• _Task brief_:
Where a picture appears, leave it out; copy everything else in the records exactly.

• _Dataset extract_:
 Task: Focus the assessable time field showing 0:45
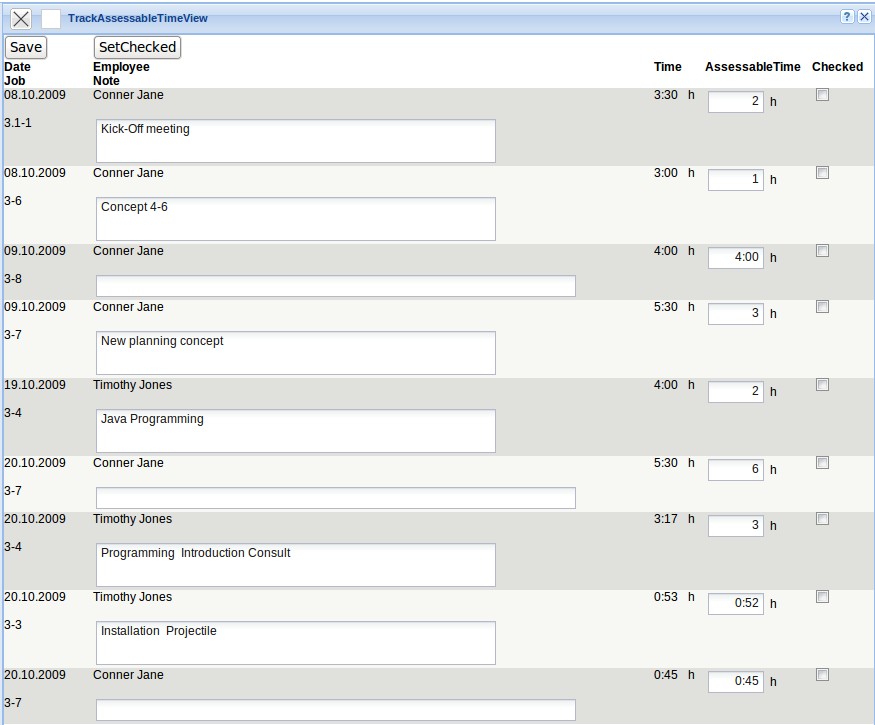point(736,682)
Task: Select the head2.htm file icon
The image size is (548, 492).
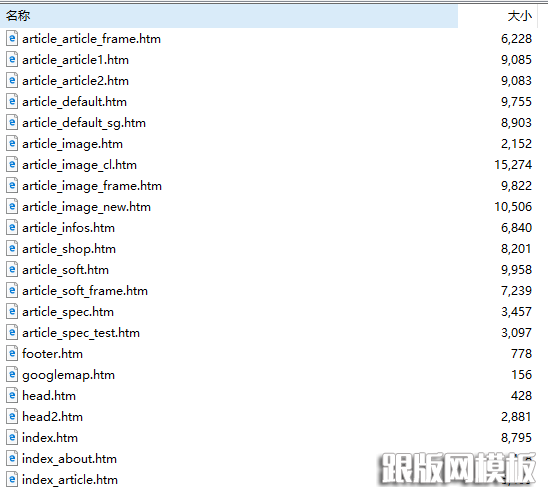Action: click(x=12, y=416)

• _Answer area_:
 Task: Focus the assessable time field showing 0:45
point(736,682)
Task: Select the head2.htm file icon
The image size is (548, 492).
Action: click(x=12, y=416)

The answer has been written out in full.